If we only look at the outcome, we may say the player made a good decision by passing. The team won, after all.
However, if we crunch the numbers, the data may reveal that particular player had a higher chance of making the shot from the rim.
For more wins long-term, a coach can use such insights to train players to make the best decision in any given circumstance.
4. The teams who use sports analytics have a serious edge.
In 2008, the Seattle Supersonics picked Russell Westbrook as a 4th-round NBA draft pick, and we could hardly wrap our human brains around the logic. Look at Westbook today, a seven-time NBA All-Star, and the decision seems incredibly prescient.
That’s the power of predictive analytics in sports. During the 2008 NBA draft, Supersonics leadership knew Westbook’s skills as point guard were on par with the best in the NBA, even though he did not play the position in college.
Twenty-six out of 31 teams in the NBA invest big money in analytics. Those precious predictions requires AI, advanced analysis tools and people with PhDs in the field. It would be gibberish otherwise.
The four teams who haven’t invested? None of them made the playoffs, Alamar said.
5. The million dollar question: Does the “hot hand” exist?
The debate is ongoing, Alamar said. But here’s what he does know:
- Stat 1: Players act differently when they believe they’re hot.
- Stat 2: Defenses act differently when they believe a player is hot, and they make bad decisions.
- Stat 3: Offenses are better off taking advantage of opponents’ impaired decision making during the “hot hand” phenomenon.
Best decision: Don’t feed the hot hand, even if it’s real.
Sloss Sport 2018 attendees from Birmingham City Schools can take valuable bits of wisdom like that back to our home teams!
6. Journalists can use sports analytics to tell better stories.
LeBron James just made an incredible cross court pass to the 3-point line. Could any other player have made that pass?
With big data and analytics, journalists can ask questions like that, get the answer and use it to tell a unique story, Alamar said.
7. Sports analytics doesn’t take the heart out of the game.
Alamar’s own grandfather has accused him of “sucking all the joy” out of sports. But he promises that’s not what sports analytics is about. It’s about better coaching, better decision making in the heat of the moment and better games.
“It has to be instinct for the players. They’re making 3- or 4-second decisions. It’s about drilling, so they are not thinking about it by the time they get into the game.

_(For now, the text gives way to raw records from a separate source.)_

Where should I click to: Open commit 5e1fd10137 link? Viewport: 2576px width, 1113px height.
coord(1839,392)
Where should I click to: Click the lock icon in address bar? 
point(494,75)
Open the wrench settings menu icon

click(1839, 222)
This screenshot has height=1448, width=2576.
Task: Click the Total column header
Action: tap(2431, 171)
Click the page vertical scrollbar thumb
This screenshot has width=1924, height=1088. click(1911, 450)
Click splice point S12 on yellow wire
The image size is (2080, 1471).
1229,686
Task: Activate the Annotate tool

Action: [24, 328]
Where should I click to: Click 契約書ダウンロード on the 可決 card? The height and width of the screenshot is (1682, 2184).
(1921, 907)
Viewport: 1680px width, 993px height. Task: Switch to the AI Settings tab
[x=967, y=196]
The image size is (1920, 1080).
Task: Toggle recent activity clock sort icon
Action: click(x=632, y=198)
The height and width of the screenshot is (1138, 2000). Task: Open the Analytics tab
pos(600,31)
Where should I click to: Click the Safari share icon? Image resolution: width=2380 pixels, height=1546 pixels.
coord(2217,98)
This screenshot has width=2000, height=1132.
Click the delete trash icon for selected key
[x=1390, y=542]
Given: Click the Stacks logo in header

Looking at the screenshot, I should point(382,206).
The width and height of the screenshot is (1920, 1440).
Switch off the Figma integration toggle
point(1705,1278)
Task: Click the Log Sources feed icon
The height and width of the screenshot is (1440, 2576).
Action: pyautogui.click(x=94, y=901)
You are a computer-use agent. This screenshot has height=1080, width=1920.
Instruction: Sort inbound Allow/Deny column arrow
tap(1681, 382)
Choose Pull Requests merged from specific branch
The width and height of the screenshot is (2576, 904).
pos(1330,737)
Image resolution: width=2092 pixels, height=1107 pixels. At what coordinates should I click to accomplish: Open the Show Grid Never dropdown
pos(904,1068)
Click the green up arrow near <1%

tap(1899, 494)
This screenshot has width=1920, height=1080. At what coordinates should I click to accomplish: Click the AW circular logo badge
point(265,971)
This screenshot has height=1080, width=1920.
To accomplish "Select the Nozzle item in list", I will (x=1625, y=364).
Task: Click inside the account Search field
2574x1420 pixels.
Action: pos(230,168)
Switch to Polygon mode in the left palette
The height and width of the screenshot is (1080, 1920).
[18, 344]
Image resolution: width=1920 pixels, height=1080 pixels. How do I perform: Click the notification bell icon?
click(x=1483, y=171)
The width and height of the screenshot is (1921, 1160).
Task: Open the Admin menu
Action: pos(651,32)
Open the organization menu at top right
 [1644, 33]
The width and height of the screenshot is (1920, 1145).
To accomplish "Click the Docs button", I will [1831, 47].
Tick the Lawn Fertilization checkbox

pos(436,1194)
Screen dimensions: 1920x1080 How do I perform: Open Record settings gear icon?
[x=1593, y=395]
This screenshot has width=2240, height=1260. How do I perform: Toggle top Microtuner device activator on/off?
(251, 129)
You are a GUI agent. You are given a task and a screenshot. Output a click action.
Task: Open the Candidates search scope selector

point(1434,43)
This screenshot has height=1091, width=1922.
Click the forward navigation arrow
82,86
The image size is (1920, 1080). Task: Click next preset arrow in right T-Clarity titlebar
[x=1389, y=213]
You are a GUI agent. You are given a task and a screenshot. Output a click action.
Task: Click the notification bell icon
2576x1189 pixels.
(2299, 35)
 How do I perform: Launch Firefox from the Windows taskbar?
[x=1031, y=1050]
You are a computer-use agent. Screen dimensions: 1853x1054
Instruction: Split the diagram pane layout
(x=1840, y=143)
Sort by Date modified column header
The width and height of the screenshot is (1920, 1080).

You don’t want them thinking about percentages.”—Ben Alamar, ESPN director of sports analytics, Sloss Sport 2018
8. How do different sports stack up?
This question isn’t about the superiority of one sport over another; it’s about the complexity of the data involved. From least complicated data to most, here’s how Alamar ranks four sports:
- Baseball: 90 percent of data between 2 players
- Basketball: 10 players, continuous movement
- American football: 22 players, movements not continuous, but also not predictable
- Soccer: lots of players, continuous movement, few key events to hang onto
9. It all comes down to leadership.
All the predictive analytics in the world won’t change strategy unless coaches, managers and owners take it seriously.
On the other hand, Alamar said, analysts have to make good arguments, build trust and form personal relationships with decision makers. Building openness to big data takes time.
10. A customized highlight reel could be in your future.
It’s good to be a fan these days, isn’t it!